● **Exercise description**
Write out the records below once more, exactly as they stand.

● **Records shown**

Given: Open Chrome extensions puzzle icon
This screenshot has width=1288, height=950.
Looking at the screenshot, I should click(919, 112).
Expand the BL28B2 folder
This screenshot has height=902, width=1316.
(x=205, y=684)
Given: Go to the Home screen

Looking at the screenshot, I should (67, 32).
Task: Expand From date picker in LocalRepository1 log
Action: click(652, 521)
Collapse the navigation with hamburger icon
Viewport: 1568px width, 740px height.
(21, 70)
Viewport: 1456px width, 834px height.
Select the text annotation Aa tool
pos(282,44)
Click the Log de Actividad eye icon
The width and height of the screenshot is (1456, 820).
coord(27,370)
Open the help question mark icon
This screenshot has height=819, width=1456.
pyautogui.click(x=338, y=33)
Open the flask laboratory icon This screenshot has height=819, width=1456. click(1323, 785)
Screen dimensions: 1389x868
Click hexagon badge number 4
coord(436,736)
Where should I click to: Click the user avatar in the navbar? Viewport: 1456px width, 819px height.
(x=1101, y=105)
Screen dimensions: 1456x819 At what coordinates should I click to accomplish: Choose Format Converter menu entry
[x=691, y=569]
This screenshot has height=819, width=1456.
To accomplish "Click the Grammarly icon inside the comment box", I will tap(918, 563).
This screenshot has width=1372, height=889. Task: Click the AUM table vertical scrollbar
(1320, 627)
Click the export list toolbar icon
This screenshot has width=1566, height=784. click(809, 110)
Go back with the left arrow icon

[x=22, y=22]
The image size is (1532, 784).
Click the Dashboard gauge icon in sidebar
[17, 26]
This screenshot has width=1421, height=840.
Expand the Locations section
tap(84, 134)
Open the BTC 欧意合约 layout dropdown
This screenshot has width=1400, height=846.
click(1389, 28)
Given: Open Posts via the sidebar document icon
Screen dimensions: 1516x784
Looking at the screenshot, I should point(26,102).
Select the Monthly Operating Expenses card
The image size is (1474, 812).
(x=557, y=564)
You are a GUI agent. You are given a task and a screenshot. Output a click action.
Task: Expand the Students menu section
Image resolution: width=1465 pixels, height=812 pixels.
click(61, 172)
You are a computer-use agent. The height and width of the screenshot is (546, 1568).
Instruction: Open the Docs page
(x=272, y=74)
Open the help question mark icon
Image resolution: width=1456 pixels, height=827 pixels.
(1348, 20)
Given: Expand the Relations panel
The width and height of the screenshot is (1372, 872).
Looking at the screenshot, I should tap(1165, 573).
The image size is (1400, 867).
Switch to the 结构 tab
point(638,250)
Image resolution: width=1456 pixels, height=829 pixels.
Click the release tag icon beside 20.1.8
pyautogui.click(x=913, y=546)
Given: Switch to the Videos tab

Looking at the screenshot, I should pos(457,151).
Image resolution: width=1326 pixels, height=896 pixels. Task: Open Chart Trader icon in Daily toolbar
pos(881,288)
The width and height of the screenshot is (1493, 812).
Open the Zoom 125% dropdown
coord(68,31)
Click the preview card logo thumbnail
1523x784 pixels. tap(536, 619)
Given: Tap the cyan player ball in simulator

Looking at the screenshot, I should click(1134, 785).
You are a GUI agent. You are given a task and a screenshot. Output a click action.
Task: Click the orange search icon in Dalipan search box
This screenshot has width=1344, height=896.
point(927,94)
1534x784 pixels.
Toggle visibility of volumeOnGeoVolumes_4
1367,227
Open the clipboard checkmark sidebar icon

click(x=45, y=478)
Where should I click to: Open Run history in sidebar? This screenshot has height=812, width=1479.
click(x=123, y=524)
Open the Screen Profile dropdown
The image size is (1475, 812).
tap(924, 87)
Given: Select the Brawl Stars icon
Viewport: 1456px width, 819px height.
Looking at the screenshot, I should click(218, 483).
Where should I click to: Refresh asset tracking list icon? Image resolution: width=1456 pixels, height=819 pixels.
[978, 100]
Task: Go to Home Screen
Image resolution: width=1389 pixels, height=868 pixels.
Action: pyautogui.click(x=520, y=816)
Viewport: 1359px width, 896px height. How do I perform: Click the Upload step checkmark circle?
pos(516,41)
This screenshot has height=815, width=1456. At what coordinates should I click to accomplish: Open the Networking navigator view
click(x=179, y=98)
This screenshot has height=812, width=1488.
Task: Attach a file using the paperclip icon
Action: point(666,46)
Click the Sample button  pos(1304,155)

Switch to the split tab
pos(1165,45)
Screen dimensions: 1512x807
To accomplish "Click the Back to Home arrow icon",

● **Result**
Given: Open Chrome extensions puzzle icon
This screenshot has width=1288, height=950.
Looking at the screenshot, I should click(919, 112).
Expand the BL28B2 folder
This screenshot has height=902, width=1316.
(x=205, y=684)
Given: Go to the Home screen

Looking at the screenshot, I should (67, 32).
Task: Expand From date picker in LocalRepository1 log
Action: click(652, 521)
Collapse the navigation with hamburger icon
Viewport: 1568px width, 740px height.
(21, 70)
Viewport: 1456px width, 834px height.
Select the text annotation Aa tool
pos(282,44)
Click the Log de Actividad eye icon
The width and height of the screenshot is (1456, 820).
coord(27,370)
Open the help question mark icon
This screenshot has height=819, width=1456.
pyautogui.click(x=338, y=33)
Open the flask laboratory icon This screenshot has height=819, width=1456. click(1323, 785)
Screen dimensions: 1389x868
Click hexagon badge number 4
coord(436,736)
Where should I click to: Click the user avatar in the navbar? Viewport: 1456px width, 819px height.
(x=1101, y=105)
Screen dimensions: 1456x819 At what coordinates should I click to accomplish: Choose Format Converter menu entry
[x=691, y=569]
This screenshot has height=819, width=1456.
To accomplish "Click the Grammarly icon inside the comment box", I will tap(918, 563).
This screenshot has width=1372, height=889. Task: Click the AUM table vertical scrollbar
(1320, 627)
Click the export list toolbar icon
This screenshot has width=1566, height=784. click(809, 110)
Go back with the left arrow icon

[x=22, y=22]
The image size is (1532, 784).
Click the Dashboard gauge icon in sidebar
[17, 26]
This screenshot has width=1421, height=840.
Expand the Locations section
tap(84, 134)
Open the BTC 欧意合约 layout dropdown
This screenshot has width=1400, height=846.
click(1389, 28)
Given: Open Posts via the sidebar document icon
Screen dimensions: 1516x784
Looking at the screenshot, I should point(26,102).
Select the Monthly Operating Expenses card
The image size is (1474, 812).
(x=557, y=564)
You are a GUI agent. You are given a task and a screenshot. Output a click action.
Task: Expand the Students menu section
Image resolution: width=1465 pixels, height=812 pixels.
click(61, 172)
You are a computer-use agent. The height and width of the screenshot is (546, 1568).
Instruction: Open the Docs page
(x=272, y=74)
Open the help question mark icon
Image resolution: width=1456 pixels, height=827 pixels.
(1348, 20)
Given: Expand the Relations panel
The width and height of the screenshot is (1372, 872).
Looking at the screenshot, I should tap(1165, 573).
The image size is (1400, 867).
Switch to the 结构 tab
point(638,250)
Image resolution: width=1456 pixels, height=829 pixels.
Click the release tag icon beside 20.1.8
pyautogui.click(x=913, y=546)
Given: Switch to the Videos tab

Looking at the screenshot, I should pos(457,151).
Image resolution: width=1326 pixels, height=896 pixels. Task: Open Chart Trader icon in Daily toolbar
pos(881,288)
The width and height of the screenshot is (1493, 812).
Open the Zoom 125% dropdown
coord(68,31)
Click the preview card logo thumbnail
1523x784 pixels. tap(536, 619)
Given: Tap the cyan player ball in simulator

Looking at the screenshot, I should click(1134, 785).
You are a GUI agent. You are given a task and a screenshot. Output a click action.
Task: Click the orange search icon in Dalipan search box
This screenshot has width=1344, height=896.
point(927,94)
1534x784 pixels.
Toggle visibility of volumeOnGeoVolumes_4
1367,227
Open the clipboard checkmark sidebar icon

click(x=45, y=478)
Where should I click to: Open Run history in sidebar? This screenshot has height=812, width=1479.
click(x=123, y=524)
Open the Screen Profile dropdown
The image size is (1475, 812).
tap(924, 87)
Given: Select the Brawl Stars icon
Viewport: 1456px width, 819px height.
Looking at the screenshot, I should click(218, 483).
Where should I click to: Refresh asset tracking list icon? Image resolution: width=1456 pixels, height=819 pixels.
[978, 100]
Task: Go to Home Screen
Image resolution: width=1389 pixels, height=868 pixels.
Action: pyautogui.click(x=520, y=816)
Viewport: 1359px width, 896px height. How do I perform: Click the Upload step checkmark circle?
pos(516,41)
This screenshot has height=815, width=1456. At what coordinates should I click to accomplish: Open the Networking navigator view
click(x=179, y=98)
This screenshot has height=812, width=1488.
Task: Attach a file using the paperclip icon
Action: point(666,46)
Click the Sample button  pos(1304,155)

Switch to the split tab
pos(1165,45)
Screen dimensions: 1512x807
To accomplish "Click the Back to Home arrow icon",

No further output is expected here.